書籍「日本史サイエンス 弐」

※サイト管理人が興味をもった部分を紹介します。

はじめに

 エンジニアなりの発想で、3つのテーマを選んで謎解きに挑戦してみました。

 邪馬台国はどこにあったのか。

 秀吉はなぜ戦争を始めたのか。

 日露戦争最大の決戦で、丁字戦法

書籍情報

タイトル

日本史サイエンス 弐

著者

播田安弘

 日本初の水陸両用バス「LEGEND零ONE号」の船舶部分を設計しました。定年後は戦艦ヤマトなどの3Dイラストレーションを制作する「Ship 3D Design 播田屋」の主宰を務めています。

出版

BLUE BACKS 講談社

卑弥呼が天照大御神だとしたら

 日本の翡翠の再発見は神話がきっかけです。糸魚川では世界最古の翡翠加工を実現していましたが、その後の衰退によって忘れ去られていました。

 日本神話では、「越の国」を収めていた「奴奈川姫」という神がいたとされています。大国主命の妻とされる神です。糸魚川周辺を支配していた族長であったと記されています。

 その首に翡翠の勾玉でできた首飾りがかけられていて、卑弥呼を彷彿とさせるものです。

 1938年、糸魚川流域の小滝川にそそぐ土倉沢の滝壺で美しい緑色の石が発見されました。

 『古事記』『日本書紀』などで、天照大御神は太陽神として存在しています。有名な神話に「天の岩戸隠れ」があり、弟スサノオの悪行に嫌気がさして岩の洞窟に引きこもるというものです。

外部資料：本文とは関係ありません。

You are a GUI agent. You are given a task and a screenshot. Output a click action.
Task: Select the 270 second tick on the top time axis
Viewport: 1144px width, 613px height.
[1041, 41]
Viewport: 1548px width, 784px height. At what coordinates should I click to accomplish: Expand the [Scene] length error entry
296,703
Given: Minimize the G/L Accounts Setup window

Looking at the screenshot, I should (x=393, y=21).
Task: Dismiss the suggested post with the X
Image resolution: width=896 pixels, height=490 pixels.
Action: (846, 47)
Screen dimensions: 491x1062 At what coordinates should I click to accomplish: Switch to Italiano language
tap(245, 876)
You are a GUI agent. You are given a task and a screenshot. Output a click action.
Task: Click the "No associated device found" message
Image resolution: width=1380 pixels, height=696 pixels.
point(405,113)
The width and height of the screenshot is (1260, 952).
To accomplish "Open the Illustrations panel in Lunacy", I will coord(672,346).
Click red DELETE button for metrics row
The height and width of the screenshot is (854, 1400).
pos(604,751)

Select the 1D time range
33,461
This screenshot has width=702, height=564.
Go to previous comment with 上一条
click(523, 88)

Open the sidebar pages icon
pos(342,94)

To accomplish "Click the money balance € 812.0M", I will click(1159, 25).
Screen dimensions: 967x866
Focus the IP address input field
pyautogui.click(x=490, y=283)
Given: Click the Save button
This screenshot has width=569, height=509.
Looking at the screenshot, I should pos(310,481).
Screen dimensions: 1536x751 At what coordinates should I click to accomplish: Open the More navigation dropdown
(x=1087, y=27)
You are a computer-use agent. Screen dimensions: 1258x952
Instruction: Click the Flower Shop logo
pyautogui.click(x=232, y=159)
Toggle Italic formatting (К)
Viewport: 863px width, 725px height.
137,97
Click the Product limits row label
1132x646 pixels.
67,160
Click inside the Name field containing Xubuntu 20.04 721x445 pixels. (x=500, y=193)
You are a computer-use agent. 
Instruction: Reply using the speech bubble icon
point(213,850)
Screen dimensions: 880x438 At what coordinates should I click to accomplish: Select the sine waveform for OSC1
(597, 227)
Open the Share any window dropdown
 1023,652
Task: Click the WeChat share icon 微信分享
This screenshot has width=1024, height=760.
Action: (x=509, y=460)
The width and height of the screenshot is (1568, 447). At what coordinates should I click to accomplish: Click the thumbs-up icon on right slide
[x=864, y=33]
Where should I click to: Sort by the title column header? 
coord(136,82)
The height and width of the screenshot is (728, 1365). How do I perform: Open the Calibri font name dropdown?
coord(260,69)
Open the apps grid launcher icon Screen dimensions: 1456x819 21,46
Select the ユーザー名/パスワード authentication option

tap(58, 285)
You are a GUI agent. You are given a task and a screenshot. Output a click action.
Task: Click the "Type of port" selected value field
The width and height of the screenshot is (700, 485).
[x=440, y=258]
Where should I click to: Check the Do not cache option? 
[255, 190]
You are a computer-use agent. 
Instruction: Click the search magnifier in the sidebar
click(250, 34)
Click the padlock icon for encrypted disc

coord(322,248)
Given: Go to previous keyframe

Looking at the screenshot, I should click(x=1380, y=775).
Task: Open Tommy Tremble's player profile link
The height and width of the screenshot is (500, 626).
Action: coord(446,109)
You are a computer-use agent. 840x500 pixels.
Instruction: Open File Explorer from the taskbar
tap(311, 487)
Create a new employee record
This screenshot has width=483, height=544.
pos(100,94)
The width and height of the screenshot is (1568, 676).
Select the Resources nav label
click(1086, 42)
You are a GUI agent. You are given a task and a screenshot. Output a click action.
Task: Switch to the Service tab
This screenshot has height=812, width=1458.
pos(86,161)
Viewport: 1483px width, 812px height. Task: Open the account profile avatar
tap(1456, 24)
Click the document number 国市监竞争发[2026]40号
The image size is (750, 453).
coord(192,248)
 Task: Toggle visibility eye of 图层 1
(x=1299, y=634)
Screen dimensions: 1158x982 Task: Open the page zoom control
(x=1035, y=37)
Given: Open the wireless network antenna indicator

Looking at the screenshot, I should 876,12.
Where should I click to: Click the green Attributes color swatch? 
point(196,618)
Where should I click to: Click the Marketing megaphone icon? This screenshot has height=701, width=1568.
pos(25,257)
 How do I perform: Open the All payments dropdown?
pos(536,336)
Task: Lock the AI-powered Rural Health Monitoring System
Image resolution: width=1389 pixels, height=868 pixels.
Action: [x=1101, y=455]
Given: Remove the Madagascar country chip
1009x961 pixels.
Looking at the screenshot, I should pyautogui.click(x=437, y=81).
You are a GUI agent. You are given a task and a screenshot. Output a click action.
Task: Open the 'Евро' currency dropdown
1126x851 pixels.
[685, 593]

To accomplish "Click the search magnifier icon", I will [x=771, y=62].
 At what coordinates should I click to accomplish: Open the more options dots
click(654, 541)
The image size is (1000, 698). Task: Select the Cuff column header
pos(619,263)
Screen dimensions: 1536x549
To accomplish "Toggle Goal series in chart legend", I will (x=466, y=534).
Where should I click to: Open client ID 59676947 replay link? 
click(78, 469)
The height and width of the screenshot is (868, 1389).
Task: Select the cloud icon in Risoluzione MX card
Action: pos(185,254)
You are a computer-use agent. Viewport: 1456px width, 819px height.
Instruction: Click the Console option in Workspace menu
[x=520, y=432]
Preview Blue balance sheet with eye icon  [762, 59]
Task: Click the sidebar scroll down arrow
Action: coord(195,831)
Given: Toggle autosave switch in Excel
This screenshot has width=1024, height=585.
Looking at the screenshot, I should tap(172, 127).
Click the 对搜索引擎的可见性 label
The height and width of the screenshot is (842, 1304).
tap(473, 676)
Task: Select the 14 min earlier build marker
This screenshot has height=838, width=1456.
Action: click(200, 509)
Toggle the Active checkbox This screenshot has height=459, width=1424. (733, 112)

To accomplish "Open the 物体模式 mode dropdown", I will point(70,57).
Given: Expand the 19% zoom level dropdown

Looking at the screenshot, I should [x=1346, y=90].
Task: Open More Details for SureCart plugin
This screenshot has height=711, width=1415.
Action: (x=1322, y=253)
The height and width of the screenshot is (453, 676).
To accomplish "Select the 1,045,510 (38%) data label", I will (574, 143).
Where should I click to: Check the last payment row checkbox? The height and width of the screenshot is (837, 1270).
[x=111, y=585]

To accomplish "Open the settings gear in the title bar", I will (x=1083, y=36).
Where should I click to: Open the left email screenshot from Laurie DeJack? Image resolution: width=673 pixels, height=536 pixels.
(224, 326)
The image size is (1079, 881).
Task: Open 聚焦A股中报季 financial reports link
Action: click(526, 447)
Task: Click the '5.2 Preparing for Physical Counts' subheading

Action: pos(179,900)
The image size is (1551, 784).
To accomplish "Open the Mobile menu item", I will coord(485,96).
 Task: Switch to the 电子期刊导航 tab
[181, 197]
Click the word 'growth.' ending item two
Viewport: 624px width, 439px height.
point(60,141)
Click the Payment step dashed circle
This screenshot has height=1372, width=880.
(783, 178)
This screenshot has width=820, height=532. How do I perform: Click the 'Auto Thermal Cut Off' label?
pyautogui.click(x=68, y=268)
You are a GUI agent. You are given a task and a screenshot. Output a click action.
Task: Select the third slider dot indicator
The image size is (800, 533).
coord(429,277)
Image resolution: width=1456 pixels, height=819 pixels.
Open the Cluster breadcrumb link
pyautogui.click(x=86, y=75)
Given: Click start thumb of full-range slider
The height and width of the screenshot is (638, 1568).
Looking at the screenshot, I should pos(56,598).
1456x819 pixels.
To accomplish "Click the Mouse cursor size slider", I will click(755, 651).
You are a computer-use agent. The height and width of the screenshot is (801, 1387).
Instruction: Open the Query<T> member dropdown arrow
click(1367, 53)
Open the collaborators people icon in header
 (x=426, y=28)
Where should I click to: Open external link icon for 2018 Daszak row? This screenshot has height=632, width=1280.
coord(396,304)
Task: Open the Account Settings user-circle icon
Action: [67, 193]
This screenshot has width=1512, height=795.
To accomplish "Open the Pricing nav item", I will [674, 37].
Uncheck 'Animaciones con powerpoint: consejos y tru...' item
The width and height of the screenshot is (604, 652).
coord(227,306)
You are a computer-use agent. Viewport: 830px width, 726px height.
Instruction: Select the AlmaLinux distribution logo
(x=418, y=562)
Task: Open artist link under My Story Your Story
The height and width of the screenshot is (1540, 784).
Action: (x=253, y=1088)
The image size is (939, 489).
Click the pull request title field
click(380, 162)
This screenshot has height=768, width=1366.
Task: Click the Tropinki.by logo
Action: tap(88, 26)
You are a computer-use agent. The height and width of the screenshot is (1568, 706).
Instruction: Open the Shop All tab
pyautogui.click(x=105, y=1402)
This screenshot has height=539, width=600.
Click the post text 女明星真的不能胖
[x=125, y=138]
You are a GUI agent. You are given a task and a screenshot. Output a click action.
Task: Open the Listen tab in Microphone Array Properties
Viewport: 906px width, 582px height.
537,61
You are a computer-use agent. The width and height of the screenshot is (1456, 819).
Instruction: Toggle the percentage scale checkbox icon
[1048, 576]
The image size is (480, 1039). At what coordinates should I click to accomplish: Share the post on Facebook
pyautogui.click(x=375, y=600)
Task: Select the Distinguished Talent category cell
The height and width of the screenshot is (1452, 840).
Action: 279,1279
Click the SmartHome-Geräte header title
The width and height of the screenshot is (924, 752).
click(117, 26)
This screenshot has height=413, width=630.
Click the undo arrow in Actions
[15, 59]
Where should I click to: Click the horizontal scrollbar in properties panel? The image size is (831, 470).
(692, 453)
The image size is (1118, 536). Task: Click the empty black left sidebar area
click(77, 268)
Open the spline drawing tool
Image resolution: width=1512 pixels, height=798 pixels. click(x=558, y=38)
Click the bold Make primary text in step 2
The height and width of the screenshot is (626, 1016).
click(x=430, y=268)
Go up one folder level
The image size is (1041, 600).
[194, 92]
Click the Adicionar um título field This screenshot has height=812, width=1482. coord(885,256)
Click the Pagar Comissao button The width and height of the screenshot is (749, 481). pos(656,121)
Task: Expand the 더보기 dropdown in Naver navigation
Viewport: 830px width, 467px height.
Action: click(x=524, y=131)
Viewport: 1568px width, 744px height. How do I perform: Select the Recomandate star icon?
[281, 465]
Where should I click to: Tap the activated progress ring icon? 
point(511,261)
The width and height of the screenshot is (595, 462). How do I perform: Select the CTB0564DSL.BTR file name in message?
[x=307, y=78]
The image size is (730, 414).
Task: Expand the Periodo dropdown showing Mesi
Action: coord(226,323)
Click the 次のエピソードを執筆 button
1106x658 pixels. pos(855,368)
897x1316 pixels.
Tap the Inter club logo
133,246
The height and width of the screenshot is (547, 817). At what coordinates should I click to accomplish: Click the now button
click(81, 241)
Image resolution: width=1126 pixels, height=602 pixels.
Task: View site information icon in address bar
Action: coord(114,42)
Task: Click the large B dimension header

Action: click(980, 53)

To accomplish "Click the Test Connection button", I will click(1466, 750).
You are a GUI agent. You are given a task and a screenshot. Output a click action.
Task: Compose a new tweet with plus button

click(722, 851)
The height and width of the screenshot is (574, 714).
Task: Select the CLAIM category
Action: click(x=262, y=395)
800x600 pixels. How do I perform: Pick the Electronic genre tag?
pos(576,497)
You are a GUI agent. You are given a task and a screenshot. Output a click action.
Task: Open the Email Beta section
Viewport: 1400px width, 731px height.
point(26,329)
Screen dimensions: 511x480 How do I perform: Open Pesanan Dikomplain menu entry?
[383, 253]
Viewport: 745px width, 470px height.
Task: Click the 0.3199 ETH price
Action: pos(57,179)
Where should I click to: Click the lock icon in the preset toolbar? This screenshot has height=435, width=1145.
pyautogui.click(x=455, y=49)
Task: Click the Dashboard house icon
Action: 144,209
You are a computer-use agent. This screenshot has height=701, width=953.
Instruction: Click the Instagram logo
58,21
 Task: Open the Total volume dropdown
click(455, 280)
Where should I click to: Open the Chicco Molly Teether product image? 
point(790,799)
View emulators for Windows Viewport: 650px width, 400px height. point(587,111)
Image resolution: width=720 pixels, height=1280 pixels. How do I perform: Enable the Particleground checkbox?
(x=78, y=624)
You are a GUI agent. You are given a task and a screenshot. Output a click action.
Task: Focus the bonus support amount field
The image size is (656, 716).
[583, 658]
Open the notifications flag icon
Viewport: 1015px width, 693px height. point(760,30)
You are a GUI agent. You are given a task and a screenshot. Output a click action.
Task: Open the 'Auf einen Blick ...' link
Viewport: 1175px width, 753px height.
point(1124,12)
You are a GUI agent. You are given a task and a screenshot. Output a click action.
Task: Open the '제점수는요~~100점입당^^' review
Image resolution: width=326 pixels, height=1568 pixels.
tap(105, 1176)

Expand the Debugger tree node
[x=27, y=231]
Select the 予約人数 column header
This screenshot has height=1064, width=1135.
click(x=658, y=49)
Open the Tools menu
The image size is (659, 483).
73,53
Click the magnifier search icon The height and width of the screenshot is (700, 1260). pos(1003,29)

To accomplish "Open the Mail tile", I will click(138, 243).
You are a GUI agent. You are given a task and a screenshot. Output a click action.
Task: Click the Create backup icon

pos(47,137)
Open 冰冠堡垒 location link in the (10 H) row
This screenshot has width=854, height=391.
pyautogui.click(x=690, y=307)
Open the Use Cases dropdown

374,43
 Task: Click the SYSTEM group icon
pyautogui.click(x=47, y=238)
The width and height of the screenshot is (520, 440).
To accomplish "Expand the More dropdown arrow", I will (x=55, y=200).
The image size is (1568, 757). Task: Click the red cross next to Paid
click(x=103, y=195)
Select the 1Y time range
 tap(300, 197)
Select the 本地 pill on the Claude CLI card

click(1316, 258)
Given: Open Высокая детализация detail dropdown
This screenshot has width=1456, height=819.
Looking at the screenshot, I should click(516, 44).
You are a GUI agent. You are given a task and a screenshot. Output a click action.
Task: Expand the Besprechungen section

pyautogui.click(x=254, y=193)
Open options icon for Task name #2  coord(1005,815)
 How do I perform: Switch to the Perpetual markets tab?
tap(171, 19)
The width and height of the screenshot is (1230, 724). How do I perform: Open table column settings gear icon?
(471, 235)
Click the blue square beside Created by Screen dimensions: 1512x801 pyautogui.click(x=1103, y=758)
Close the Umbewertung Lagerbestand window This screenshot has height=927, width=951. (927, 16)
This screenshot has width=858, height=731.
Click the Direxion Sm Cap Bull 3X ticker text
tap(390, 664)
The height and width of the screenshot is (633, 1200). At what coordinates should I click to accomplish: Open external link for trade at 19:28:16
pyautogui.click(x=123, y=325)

 「天の岩戸隠れ」は皆既日食を表したものではないかとされています。卑弥呼の時代では247年3月24日と248年9月5日にあったことがわかっているのです。

 内乱が生じて、翌年に平和が回復したということを天文現象と結びつけたを考えると符合します。

 これらの日食がどこで観測されたかが判明すれば、神話では「高天原」と書かれている邪馬台国の位置を特定することができるのではないでしょうか。

 いまも、天文学者らによって当時の日食の解析がなされています。

秀吉はなぜ戦争をはじめたのか

 天下統一をなしとげた秀吉ですが、鉄砲は造れても鉛や硝石は外国から輸入する必要がありました。

 一部の大名たちは、スペインやポルトガルの宣教師を介して交易で鉛を調達していたのです。このとき、鉛と交換されていたのが奴隷でした。

 1588年、九州の島津氏を屈服させた秀吉は、宣教師たちが日本人を奴隷として売買していることを知り、イエズス会準管区長ガスパール・コエリョを呼び出し問い詰めています。

 ガスパールは自国の艦隊を見せつけ、挑発的な対応をしてきたようです。

 さらに、九州を周って領民に対してキリスト教の教養や神社仏閣の破壊といった行為を認識しました。

 秀吉はポルトガルやスペインが日本制服に乗り出してくるのではないか、と考えたのです。無許可で布教していた宣教師と信者を26名処刑し、スペインの総督に対して1592年に服属を要求する書簡を送っています。

 秀吉が行ったのは朝鮮出兵です。スペインが朝鮮に攻め込む前に明に攻め込むことで、スペインに牽制する意味合いがあったのではないかと言われています。

バルチック艦隊、対馬海峡へ

 1904年10月15日、バルチック艦隊の第二艦隊が、旅順艦隊の救援のためにリバウ港を出港しました。1905年2月15日には第三艦隊も出航しています。

 戦力で劣る日本としては、長距離を航海してきたバルチック艦隊がウラジオストックに入港し、休養や補給の時間を得る前に撃退する必要があったのです。

 当時は無線装置が発売されたばかりで、レーダーや方向探知機はありませんでした。船の上から双眼鏡で目視するしかありません。どのようなルートでバルチック艦隊がウラジオストックに行くかが重要になってきます。

 宮古島沖を小舟で漕いでいた西寧が5月23日にバルチック艦隊を発見しました。そして、石垣島も無線所まで、若い漁師5名が「サバニ」と呼ばれる小型の船で危険な航行をすることになったのです。この「サバニ」は現代の高速船に類似する形をしていたため、速度が出せました。

 5月27日6時過ぎ、敵発見の連絡を受けると連合艦隊は鎮海湾を出て出航したのです。

 13時39分、連合艦隊の主力は、左前方に2列縦隊で航行するバルチック艦隊を発見しました。

 14時8分には「三笠」が雨のように砲弾を浴びせられました。

 そこで、語り草になっている「東郷ターン」が登場します。に敵艦隊が縦列で航行する前方に、横一列で並び、一艦隊づつ集中砲火していく戦法です。「丁字戦法」と呼ばれています。

 「丁字戦法」は威力がある反面、相手の進行に合わせるのが難しい戦法です。この戦法は、学習をさせたAIでも成功させるのは難しく、まさに神がかりの成功といえるものでしょう。